START SOURCE DATA

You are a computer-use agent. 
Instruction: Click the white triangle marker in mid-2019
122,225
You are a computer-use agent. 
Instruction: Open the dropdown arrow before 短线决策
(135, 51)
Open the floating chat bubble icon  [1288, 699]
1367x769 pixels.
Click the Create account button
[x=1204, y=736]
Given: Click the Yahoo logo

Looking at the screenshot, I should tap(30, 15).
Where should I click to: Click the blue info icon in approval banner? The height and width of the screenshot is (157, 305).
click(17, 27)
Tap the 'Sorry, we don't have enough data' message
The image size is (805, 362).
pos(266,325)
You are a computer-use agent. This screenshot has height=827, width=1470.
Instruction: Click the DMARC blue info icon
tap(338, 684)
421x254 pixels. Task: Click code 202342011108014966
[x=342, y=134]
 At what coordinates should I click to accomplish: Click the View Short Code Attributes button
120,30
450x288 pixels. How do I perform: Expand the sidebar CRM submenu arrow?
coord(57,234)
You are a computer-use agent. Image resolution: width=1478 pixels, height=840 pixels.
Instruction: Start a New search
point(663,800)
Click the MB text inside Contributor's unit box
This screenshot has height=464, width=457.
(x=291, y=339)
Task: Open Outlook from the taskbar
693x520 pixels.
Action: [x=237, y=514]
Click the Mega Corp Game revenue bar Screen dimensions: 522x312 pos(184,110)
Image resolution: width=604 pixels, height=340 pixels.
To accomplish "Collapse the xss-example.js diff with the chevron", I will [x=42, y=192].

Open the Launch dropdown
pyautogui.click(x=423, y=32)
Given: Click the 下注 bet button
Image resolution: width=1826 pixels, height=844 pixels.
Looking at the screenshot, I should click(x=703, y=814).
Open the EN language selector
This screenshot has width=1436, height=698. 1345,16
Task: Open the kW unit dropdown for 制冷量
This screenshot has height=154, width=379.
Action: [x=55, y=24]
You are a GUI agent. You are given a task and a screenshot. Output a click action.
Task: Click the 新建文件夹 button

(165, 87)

END SOURCE DATA

WHAT YOU ARE ASKED TO DO
Repeat the records above exactly, leaving none out.

RESPONSE TO THIS EXERCISE
You are a computer-use agent. 
Instruction: Click the white triangle marker in mid-2019
122,225
You are a computer-use agent. 
Instruction: Open the dropdown arrow before 短线决策
(135, 51)
Open the floating chat bubble icon  [1288, 699]
1367x769 pixels.
Click the Create account button
[x=1204, y=736]
Given: Click the Yahoo logo

Looking at the screenshot, I should tap(30, 15).
Where should I click to: Click the blue info icon in approval banner? The height and width of the screenshot is (157, 305).
click(17, 27)
Tap the 'Sorry, we don't have enough data' message
The image size is (805, 362).
pos(266,325)
You are a computer-use agent. This screenshot has height=827, width=1470.
Instruction: Click the DMARC blue info icon
tap(338, 684)
421x254 pixels. Task: Click code 202342011108014966
[x=342, y=134]
 At what coordinates should I click to accomplish: Click the View Short Code Attributes button
120,30
450x288 pixels. How do I perform: Expand the sidebar CRM submenu arrow?
coord(57,234)
You are a computer-use agent. Image resolution: width=1478 pixels, height=840 pixels.
Instruction: Start a New search
point(663,800)
Click the MB text inside Contributor's unit box
This screenshot has height=464, width=457.
(x=291, y=339)
Task: Open Outlook from the taskbar
693x520 pixels.
Action: [x=237, y=514]
Click the Mega Corp Game revenue bar Screen dimensions: 522x312 pos(184,110)
Image resolution: width=604 pixels, height=340 pixels.
To accomplish "Collapse the xss-example.js diff with the chevron", I will [x=42, y=192].

Open the Launch dropdown
pyautogui.click(x=423, y=32)
Given: Click the 下注 bet button
Image resolution: width=1826 pixels, height=844 pixels.
Looking at the screenshot, I should click(x=703, y=814).
Open the EN language selector
This screenshot has width=1436, height=698. 1345,16
Task: Open the kW unit dropdown for 制冷量
This screenshot has height=154, width=379.
Action: [x=55, y=24]
You are a GUI agent. You are given a task and a screenshot. Output a click action.
Task: Click the 新建文件夹 button

(165, 87)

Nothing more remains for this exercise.